What you will do:
a. In the excerpt on the Manouba campus standoff, since what date has Habib Kazdaghli been unable to enter his office?
b. Carry on the excerpt on the Manouba campus standoff, starting right after its final sentence.

Source excerpt:
· · ·

In recent months, the university has become the epicenter of a showdown between religious and secular elements in the country, a cultural clash that some fear could be repeated in other Arab nations, like Egypt, where conservative Muslim groups are pushing for a broader role in society and government.

At Manouba, Habib Kazdaghli, dean of the Faculty of Letters, Arts, and Humanities, hasn’t been able to enter his office since December 6, when, he says, a crowd of Islamist students and their supporters from outside the university blocked his way. “They were playing the Koran on loudspeakers,” says Mr. Kazdaghli. “They formed a human chain outside my office, they closed the door, they pushed me.” They also knocked down a colleague who came to his defense, he says.

After that, faculty members decided to suspend classes, he says, “until the sit-in is lifted and people who are not part of the university are evacuated from campus.”

The protesters belong to the Salafi movement, an ultra-orthodox Islamist movement that advocates gender segregation and a strict adherence to Islamic law. They are demanding a prayer room on campus and for women to be allowed to wear the niqab, the full-face veil. Their leader, according to Tunisian media reports, is Wissam Othmani, a Salafi preacher and the head of the Association for the Defense of Veiled Women.

Under former President Zine El Abidine Ben Ali, Islamists suffered severe repression. Wearing a headscarf was forbidden by law and sporting a beard was enough to attract the unwanted attention of the dictator’s secret police, who monitored universities closely.

· · ·

Raw data:

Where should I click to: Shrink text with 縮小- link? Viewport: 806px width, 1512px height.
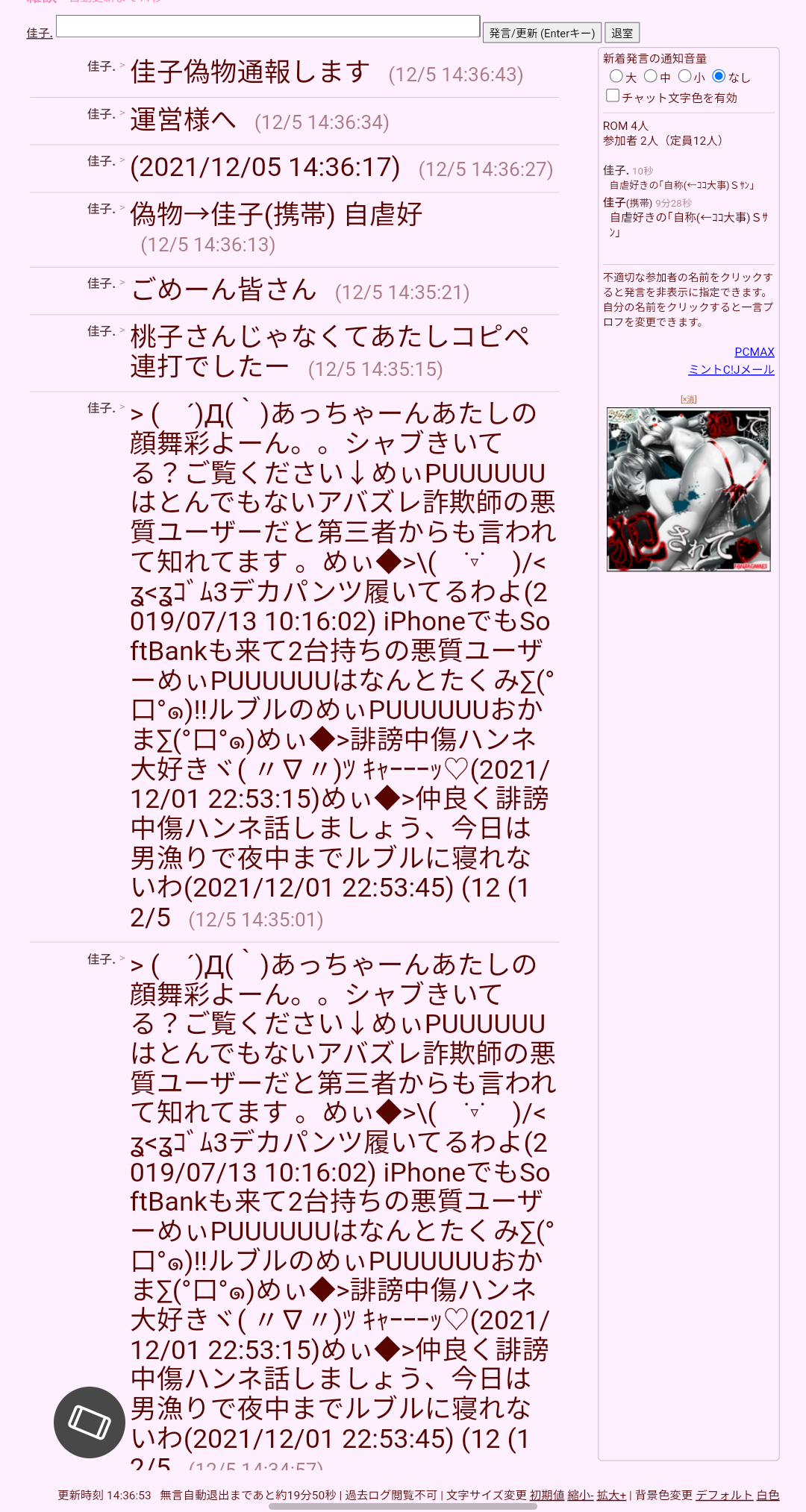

· · ·

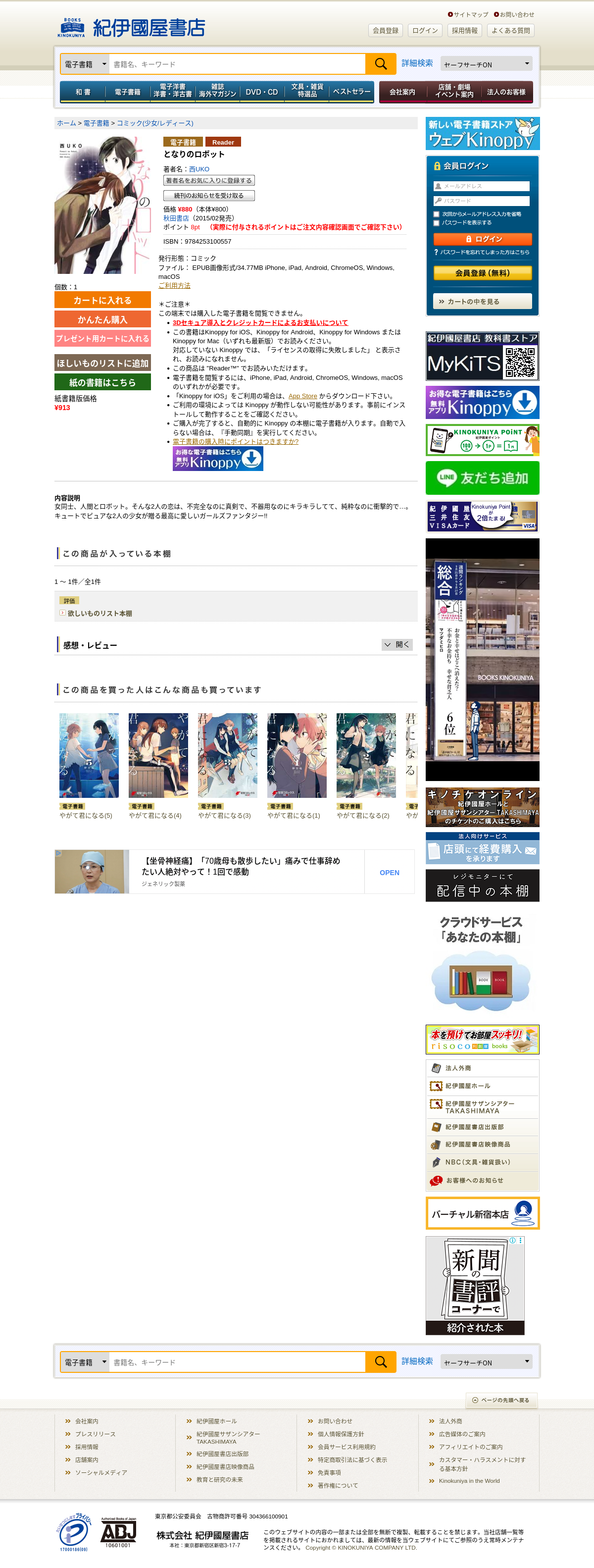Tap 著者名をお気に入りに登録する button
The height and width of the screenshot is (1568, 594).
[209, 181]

· · ·

Final results:
a. Since December 6.

b.
“Under dictatorship, for the last 50 years, people couldn’t express opinions, express their faith, choose their way of life, choose their clothes,” says Moadh Kheriji, a press officer for Ennahda, a moderate Islamic party that won the highest percentage of the vote in recent elections and will play a leading role in a new government. “It will take some time till groups learn the boundaries that govern the exercise of personal freedoms.”

“We condemn people trying to impose their views,” says Mr. Kheriji. “We condemn any act of intimidation, of violence against fellow students and academics.”

But Mr. Kheriji argues that the incident has “been blown out of proportion” and that both sides are to blame. The handful of female students who want to wear the niqab at Manouba Universityshould be accommodated, he says. “The administration should have compromised with the protesters,” he says. “We call on the dean to find a real solution, to accept that these students have the right to be there and to follow their religious beliefs.”

For example, Mr. Kheriji said, if identification is a security concern, the administration could set aside a room to check the identity of female students wearing the niqab.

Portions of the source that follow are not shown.